=== TEXTO CITADO ===

Otra mirada sobre el caso de Fernando Báez Sosa
Por Roberto Guinney *
El crimen de
Fernando Báez Sosa sucedido a la salida de un boliche en Villa Gesell debido a la violencia y el salvajismo que lo
rodeó, como también al tratamiento que le dispensó la prensa, concitó el interés de la opinión pública como
en pocas oportunidades se dio, promoviendo
de esta forma diversos tipos de análisis que se extendieron más allá del
campo jurídico.
No es interés de
estas líneas debatir el fallo de primera instancia surgido del juicio oral y
público llevado a cabo en la jurisdicción de Dolores, sobre el que ya se ha
escrito mucho y se seguirá haciendo a medida que se vayan elevando las
actuaciones a otras instancias, sino tratar de profundizar sobre las
motivaciones que impulsaron el accionar de esa patota y la responsabilidad que
nos cabe como sociedad.

===

[OBJETIVOS]:
- a) Enumera todos los nombres propios de personas y de lugares que aparecen en el texto citado, sin repetir ninguno.
- b) Transcribe sin cambios el fragmento del texto citado que va entre "Otra mirada sobre" y "campo jurídico.", ambos incluidos.

=== DATOS PROPORCIONADOS ===

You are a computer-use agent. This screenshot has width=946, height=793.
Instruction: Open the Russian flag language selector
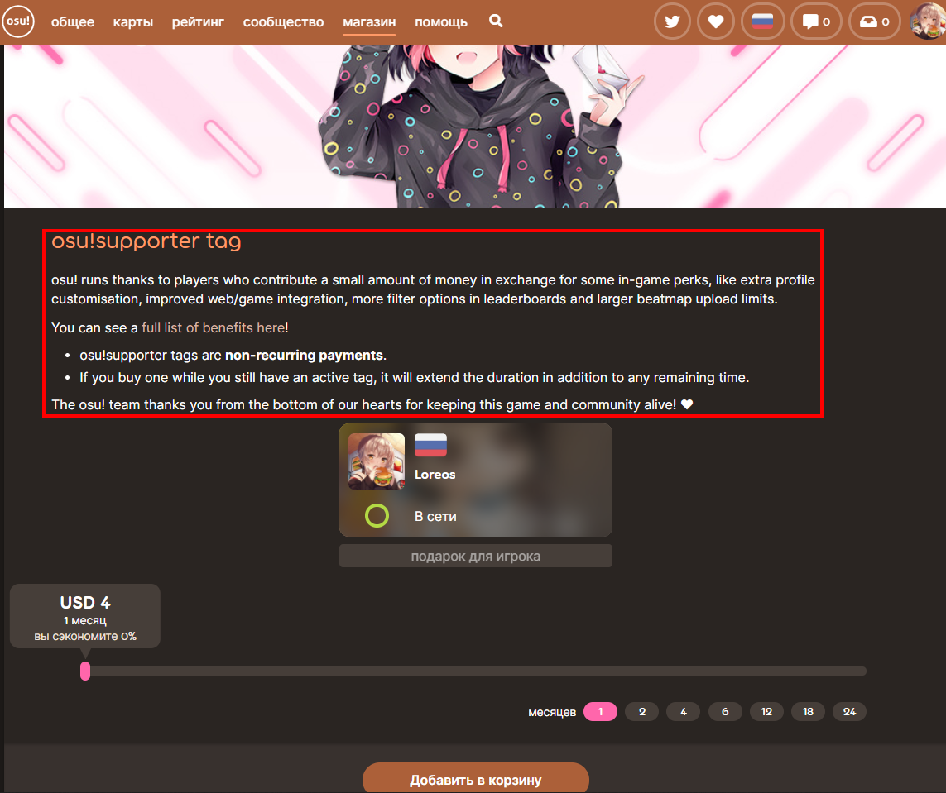click(762, 21)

===

[RESPUESTAS POR TAREA]:
- a) Fernando Báez Sosa, Roberto Guinney, Villa Gesell, Dolores

- b)
Otra mirada sobre el caso de Fernando Báez Sosa
Por Roberto Guinney *
El crimen de
Fernando Báez Sosa sucedido a la salida de un boliche en Villa Gesell debido a la violencia y el salvajismo que lo
rodeó, como también al tratamiento que le dispensó la prensa, concitó el interés de la opinión pública como
en pocas oportunidades se dio, promoviendo
de esta forma diversos tipos de análisis que se extendieron más allá del
campo jurídico.